→ PROVIDED DATA
[Start of Attachment]
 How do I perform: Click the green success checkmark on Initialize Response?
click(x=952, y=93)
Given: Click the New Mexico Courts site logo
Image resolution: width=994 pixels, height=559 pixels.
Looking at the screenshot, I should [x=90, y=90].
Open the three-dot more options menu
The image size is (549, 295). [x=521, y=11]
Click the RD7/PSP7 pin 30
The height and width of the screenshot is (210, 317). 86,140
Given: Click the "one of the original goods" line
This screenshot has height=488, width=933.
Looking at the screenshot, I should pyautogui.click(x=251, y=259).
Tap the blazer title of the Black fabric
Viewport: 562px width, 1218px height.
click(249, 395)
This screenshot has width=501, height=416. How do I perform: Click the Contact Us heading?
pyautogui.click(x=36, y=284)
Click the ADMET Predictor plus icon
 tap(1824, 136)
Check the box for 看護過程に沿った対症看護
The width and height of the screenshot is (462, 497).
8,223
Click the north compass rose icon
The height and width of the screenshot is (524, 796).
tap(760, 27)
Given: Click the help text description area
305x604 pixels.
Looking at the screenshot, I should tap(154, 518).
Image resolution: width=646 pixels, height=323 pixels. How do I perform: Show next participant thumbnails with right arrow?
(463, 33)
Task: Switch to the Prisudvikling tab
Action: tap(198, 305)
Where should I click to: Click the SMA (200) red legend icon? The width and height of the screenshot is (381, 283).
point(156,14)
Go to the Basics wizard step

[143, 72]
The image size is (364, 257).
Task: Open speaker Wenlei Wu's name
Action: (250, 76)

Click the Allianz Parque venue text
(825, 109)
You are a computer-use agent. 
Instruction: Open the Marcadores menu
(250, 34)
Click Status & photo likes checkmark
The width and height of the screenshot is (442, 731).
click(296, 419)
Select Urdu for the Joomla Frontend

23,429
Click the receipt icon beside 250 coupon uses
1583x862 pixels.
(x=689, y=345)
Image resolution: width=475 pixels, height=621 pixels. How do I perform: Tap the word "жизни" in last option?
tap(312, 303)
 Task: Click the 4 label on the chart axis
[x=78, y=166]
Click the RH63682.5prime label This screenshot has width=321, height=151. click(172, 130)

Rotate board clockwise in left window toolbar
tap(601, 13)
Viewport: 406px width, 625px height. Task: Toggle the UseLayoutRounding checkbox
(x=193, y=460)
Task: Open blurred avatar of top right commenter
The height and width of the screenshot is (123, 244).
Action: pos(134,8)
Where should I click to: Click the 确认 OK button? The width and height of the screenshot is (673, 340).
[End of Attachment]
→ WHAT IS BEING ASKED
All of the data above is to be transcribed without alteration.

→ OUTPUT FOR THIS EXERCISE
 How do I perform: Click the green success checkmark on Initialize Response?
click(x=952, y=93)
Given: Click the New Mexico Courts site logo
Image resolution: width=994 pixels, height=559 pixels.
Looking at the screenshot, I should [x=90, y=90].
Open the three-dot more options menu
The image size is (549, 295). [x=521, y=11]
Click the RD7/PSP7 pin 30
The height and width of the screenshot is (210, 317). 86,140
Given: Click the "one of the original goods" line
This screenshot has height=488, width=933.
Looking at the screenshot, I should pyautogui.click(x=251, y=259).
Tap the blazer title of the Black fabric
Viewport: 562px width, 1218px height.
click(249, 395)
This screenshot has width=501, height=416. How do I perform: Click the Contact Us heading?
pyautogui.click(x=36, y=284)
Click the ADMET Predictor plus icon
 tap(1824, 136)
Check the box for 看護過程に沿った対症看護
The width and height of the screenshot is (462, 497).
8,223
Click the north compass rose icon
The height and width of the screenshot is (524, 796).
tap(760, 27)
Given: Click the help text description area
305x604 pixels.
Looking at the screenshot, I should tap(154, 518).
Image resolution: width=646 pixels, height=323 pixels. How do I perform: Show next participant thumbnails with right arrow?
(463, 33)
Task: Switch to the Prisudvikling tab
Action: tap(198, 305)
Where should I click to: Click the SMA (200) red legend icon? The width and height of the screenshot is (381, 283).
point(156,14)
Go to the Basics wizard step

[143, 72]
The image size is (364, 257).
Task: Open speaker Wenlei Wu's name
Action: (250, 76)

Click the Allianz Parque venue text
(825, 109)
You are a computer-use agent. 
Instruction: Open the Marcadores menu
(250, 34)
Click Status & photo likes checkmark
The width and height of the screenshot is (442, 731).
click(296, 419)
Select Urdu for the Joomla Frontend

23,429
Click the receipt icon beside 250 coupon uses
1583x862 pixels.
(x=689, y=345)
Image resolution: width=475 pixels, height=621 pixels. How do I perform: Tap the word "жизни" in last option?
tap(312, 303)
 Task: Click the 4 label on the chart axis
[x=78, y=166]
Click the RH63682.5prime label This screenshot has width=321, height=151. click(172, 130)

Rotate board clockwise in left window toolbar
tap(601, 13)
Viewport: 406px width, 625px height. Task: Toggle the UseLayoutRounding checkbox
(x=193, y=460)
Task: Open blurred avatar of top right commenter
The height and width of the screenshot is (123, 244).
Action: pos(134,8)
Where should I click to: Click the 确认 OK button? The width and height of the screenshot is (673, 340).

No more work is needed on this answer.